begin

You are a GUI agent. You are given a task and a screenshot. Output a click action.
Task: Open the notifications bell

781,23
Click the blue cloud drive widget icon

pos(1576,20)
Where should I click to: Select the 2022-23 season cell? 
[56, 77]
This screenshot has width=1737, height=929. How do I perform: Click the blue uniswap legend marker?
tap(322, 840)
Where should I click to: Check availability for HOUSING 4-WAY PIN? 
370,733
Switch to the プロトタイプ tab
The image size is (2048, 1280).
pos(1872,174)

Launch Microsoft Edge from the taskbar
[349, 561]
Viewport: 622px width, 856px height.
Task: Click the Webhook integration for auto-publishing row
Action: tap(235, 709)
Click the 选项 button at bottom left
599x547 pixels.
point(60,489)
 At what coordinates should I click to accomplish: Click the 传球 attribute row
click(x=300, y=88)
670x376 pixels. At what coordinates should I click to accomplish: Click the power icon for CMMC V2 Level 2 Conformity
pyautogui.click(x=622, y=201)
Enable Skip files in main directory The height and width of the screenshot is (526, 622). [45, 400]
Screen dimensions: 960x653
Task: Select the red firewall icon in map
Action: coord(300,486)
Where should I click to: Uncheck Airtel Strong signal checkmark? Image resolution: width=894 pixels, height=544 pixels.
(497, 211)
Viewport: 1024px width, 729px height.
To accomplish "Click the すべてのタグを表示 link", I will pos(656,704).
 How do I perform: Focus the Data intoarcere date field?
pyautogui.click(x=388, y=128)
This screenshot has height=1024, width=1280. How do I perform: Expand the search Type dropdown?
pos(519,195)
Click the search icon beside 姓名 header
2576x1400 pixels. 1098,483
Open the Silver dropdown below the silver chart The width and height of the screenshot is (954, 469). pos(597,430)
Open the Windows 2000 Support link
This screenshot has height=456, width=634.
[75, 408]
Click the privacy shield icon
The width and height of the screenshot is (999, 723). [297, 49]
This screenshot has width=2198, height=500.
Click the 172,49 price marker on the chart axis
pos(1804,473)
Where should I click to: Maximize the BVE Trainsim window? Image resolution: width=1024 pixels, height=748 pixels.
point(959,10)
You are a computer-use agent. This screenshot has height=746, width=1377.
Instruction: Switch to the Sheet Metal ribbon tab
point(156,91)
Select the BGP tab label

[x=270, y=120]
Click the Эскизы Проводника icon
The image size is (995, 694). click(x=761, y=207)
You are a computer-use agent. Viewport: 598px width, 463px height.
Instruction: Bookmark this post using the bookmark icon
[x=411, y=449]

end

Repeat the lines word for word, starting with the one that contains "You are a computer-use agent. This" and continuing through the last line.

You are a computer-use agent. This screenshot has height=746, width=1377.
Instruction: Switch to the Sheet Metal ribbon tab
point(156,91)
Select the BGP tab label

[x=270, y=120]
Click the Эскизы Проводника icon
The image size is (995, 694). click(x=761, y=207)
You are a computer-use agent. Viewport: 598px width, 463px height.
Instruction: Bookmark this post using the bookmark icon
[x=411, y=449]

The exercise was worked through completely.